*REQUIRED WORK:*
Each entry has to be printed again exactly.

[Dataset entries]
——————

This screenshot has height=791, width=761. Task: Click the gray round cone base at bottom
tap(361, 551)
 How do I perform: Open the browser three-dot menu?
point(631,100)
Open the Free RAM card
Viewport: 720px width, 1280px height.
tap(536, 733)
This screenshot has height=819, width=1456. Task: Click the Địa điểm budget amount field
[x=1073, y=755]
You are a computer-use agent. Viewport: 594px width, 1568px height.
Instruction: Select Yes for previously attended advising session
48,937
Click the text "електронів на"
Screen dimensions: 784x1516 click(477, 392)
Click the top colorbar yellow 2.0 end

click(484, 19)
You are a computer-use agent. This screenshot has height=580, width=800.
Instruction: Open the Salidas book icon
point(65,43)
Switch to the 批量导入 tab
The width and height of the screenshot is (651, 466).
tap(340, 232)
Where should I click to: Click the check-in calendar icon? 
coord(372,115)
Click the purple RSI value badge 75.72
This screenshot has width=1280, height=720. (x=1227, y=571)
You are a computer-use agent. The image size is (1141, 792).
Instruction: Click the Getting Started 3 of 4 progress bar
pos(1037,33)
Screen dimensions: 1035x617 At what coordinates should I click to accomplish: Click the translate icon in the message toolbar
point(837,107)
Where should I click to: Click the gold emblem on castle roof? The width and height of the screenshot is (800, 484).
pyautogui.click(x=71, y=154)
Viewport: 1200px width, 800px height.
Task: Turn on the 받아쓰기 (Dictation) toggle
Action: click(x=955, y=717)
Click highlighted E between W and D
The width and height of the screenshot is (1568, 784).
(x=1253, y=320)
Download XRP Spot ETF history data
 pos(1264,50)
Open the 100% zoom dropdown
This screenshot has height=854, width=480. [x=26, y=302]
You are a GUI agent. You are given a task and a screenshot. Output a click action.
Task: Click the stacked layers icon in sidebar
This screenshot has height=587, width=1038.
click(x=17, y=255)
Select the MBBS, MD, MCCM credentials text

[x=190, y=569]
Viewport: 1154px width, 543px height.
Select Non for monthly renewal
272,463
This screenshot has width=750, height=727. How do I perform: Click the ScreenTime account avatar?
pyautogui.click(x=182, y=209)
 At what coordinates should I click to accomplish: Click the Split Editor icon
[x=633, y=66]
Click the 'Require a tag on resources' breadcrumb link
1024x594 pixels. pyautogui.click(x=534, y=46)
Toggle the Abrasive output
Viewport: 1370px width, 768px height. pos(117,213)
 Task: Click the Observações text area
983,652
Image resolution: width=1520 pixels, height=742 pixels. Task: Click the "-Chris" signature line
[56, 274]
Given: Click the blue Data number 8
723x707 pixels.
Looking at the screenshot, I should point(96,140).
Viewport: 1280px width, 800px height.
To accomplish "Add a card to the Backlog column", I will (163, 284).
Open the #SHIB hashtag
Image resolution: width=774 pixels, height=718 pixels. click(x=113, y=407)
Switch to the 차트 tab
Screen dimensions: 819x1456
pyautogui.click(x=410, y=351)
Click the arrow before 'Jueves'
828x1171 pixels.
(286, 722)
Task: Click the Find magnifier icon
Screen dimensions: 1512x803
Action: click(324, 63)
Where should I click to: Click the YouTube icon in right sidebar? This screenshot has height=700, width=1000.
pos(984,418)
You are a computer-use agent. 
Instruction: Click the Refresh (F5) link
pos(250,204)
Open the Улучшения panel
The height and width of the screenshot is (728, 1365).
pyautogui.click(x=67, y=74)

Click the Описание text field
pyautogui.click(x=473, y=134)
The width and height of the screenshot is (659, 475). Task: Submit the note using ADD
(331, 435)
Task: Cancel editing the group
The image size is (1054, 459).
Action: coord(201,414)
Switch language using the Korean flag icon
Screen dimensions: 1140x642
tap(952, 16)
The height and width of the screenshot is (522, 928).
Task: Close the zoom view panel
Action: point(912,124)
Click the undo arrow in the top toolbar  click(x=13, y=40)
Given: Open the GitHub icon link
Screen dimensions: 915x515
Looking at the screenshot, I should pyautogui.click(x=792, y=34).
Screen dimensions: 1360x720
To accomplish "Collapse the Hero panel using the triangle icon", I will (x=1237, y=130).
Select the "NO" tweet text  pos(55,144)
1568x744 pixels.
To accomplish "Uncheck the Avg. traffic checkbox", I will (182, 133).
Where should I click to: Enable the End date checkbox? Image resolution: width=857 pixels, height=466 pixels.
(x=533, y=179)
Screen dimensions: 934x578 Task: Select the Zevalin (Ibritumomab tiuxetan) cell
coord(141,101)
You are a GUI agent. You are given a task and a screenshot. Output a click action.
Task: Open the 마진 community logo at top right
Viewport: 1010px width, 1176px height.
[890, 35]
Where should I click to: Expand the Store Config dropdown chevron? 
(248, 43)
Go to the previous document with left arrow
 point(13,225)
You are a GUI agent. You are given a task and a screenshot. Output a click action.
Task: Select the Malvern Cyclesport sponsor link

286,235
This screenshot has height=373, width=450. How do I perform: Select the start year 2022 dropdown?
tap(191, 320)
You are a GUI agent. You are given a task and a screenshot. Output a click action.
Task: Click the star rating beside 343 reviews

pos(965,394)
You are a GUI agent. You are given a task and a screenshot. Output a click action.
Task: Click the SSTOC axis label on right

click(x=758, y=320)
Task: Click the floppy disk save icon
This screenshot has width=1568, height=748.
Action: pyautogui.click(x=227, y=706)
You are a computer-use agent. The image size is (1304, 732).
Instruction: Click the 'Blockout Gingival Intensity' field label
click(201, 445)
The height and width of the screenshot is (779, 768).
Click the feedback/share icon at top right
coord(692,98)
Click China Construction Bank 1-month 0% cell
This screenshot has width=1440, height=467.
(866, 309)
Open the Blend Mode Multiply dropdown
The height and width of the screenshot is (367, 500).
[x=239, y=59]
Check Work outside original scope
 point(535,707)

——————

*ANSWER SPACE:*
This screenshot has height=791, width=761. Task: Click the gray round cone base at bottom
tap(361, 551)
 How do I perform: Open the browser three-dot menu?
point(631,100)
Open the Free RAM card
Viewport: 720px width, 1280px height.
tap(536, 733)
This screenshot has height=819, width=1456. Task: Click the Địa điểm budget amount field
[x=1073, y=755]
You are a computer-use agent. Viewport: 594px width, 1568px height.
Instruction: Select Yes for previously attended advising session
48,937
Click the text "електронів на"
Screen dimensions: 784x1516 click(477, 392)
Click the top colorbar yellow 2.0 end

click(484, 19)
You are a computer-use agent. This screenshot has height=580, width=800.
Instruction: Open the Salidas book icon
point(65,43)
Switch to the 批量导入 tab
The width and height of the screenshot is (651, 466).
tap(340, 232)
Where should I click to: Click the check-in calendar icon? 
coord(372,115)
Click the purple RSI value badge 75.72
This screenshot has width=1280, height=720. (x=1227, y=571)
You are a computer-use agent. The image size is (1141, 792).
Instruction: Click the Getting Started 3 of 4 progress bar
pos(1037,33)
Screen dimensions: 1035x617 At what coordinates should I click to accomplish: Click the translate icon in the message toolbar
point(837,107)
Where should I click to: Click the gold emblem on castle roof? The width and height of the screenshot is (800, 484).
pyautogui.click(x=71, y=154)
Viewport: 1200px width, 800px height.
Task: Turn on the 받아쓰기 (Dictation) toggle
Action: click(x=955, y=717)
Click highlighted E between W and D
The width and height of the screenshot is (1568, 784).
(x=1253, y=320)
Download XRP Spot ETF history data
 pos(1264,50)
Open the 100% zoom dropdown
This screenshot has height=854, width=480. [x=26, y=302]
You are a GUI agent. You are given a task and a screenshot. Output a click action.
Task: Click the stacked layers icon in sidebar
This screenshot has height=587, width=1038.
click(x=17, y=255)
Select the MBBS, MD, MCCM credentials text

[x=190, y=569]
Viewport: 1154px width, 543px height.
Select Non for monthly renewal
272,463
This screenshot has width=750, height=727. How do I perform: Click the ScreenTime account avatar?
pyautogui.click(x=182, y=209)
 At what coordinates should I click to accomplish: Click the Split Editor icon
[x=633, y=66]
Click the 'Require a tag on resources' breadcrumb link
1024x594 pixels. pyautogui.click(x=534, y=46)
Toggle the Abrasive output
Viewport: 1370px width, 768px height. pos(117,213)
 Task: Click the Observações text area
983,652
Image resolution: width=1520 pixels, height=742 pixels. Task: Click the "-Chris" signature line
[56, 274]
Given: Click the blue Data number 8
723x707 pixels.
Looking at the screenshot, I should point(96,140).
Viewport: 1280px width, 800px height.
To accomplish "Add a card to the Backlog column", I will (163, 284).
Open the #SHIB hashtag
Image resolution: width=774 pixels, height=718 pixels. click(x=113, y=407)
Switch to the 차트 tab
Screen dimensions: 819x1456
pyautogui.click(x=410, y=351)
Click the arrow before 'Jueves'
828x1171 pixels.
(286, 722)
Task: Click the Find magnifier icon
Screen dimensions: 1512x803
Action: click(324, 63)
Where should I click to: Click the YouTube icon in right sidebar? This screenshot has height=700, width=1000.
pos(984,418)
You are a computer-use agent. 
Instruction: Click the Refresh (F5) link
pos(250,204)
Open the Улучшения panel
The height and width of the screenshot is (728, 1365).
pyautogui.click(x=67, y=74)

Click the Описание text field
pyautogui.click(x=473, y=134)
The width and height of the screenshot is (659, 475). Task: Submit the note using ADD
(331, 435)
Task: Cancel editing the group
The image size is (1054, 459).
Action: coord(201,414)
Switch language using the Korean flag icon
Screen dimensions: 1140x642
tap(952, 16)
The height and width of the screenshot is (522, 928).
Task: Close the zoom view panel
Action: point(912,124)
Click the undo arrow in the top toolbar  click(x=13, y=40)
Given: Open the GitHub icon link
Screen dimensions: 915x515
Looking at the screenshot, I should pyautogui.click(x=792, y=34).
Screen dimensions: 1360x720
To accomplish "Collapse the Hero panel using the triangle icon", I will (x=1237, y=130).
Select the "NO" tweet text  pos(55,144)
1568x744 pixels.
To accomplish "Uncheck the Avg. traffic checkbox", I will (182, 133).
Where should I click to: Enable the End date checkbox? Image resolution: width=857 pixels, height=466 pixels.
(x=533, y=179)
Screen dimensions: 934x578 Task: Select the Zevalin (Ibritumomab tiuxetan) cell
coord(141,101)
You are a GUI agent. You are given a task and a screenshot. Output a click action.
Task: Open the 마진 community logo at top right
Viewport: 1010px width, 1176px height.
[890, 35]
Where should I click to: Expand the Store Config dropdown chevron? 
(248, 43)
Go to the previous document with left arrow
 point(13,225)
You are a GUI agent. You are given a task and a screenshot. Output a click action.
Task: Select the Malvern Cyclesport sponsor link

286,235
This screenshot has height=373, width=450. How do I perform: Select the start year 2022 dropdown?
tap(191, 320)
You are a GUI agent. You are given a task and a screenshot. Output a click action.
Task: Click the star rating beside 343 reviews

pos(965,394)
You are a GUI agent. You are given a task and a screenshot. Output a click action.
Task: Click the SSTOC axis label on right

click(x=758, y=320)
Task: Click the floppy disk save icon
This screenshot has width=1568, height=748.
Action: pyautogui.click(x=227, y=706)
You are a computer-use agent. The image size is (1304, 732).
Instruction: Click the 'Blockout Gingival Intensity' field label
click(201, 445)
The height and width of the screenshot is (779, 768).
Click the feedback/share icon at top right
coord(692,98)
Click China Construction Bank 1-month 0% cell
This screenshot has width=1440, height=467.
(866, 309)
Open the Blend Mode Multiply dropdown
The height and width of the screenshot is (367, 500).
[x=239, y=59]
Check Work outside original scope
 point(535,707)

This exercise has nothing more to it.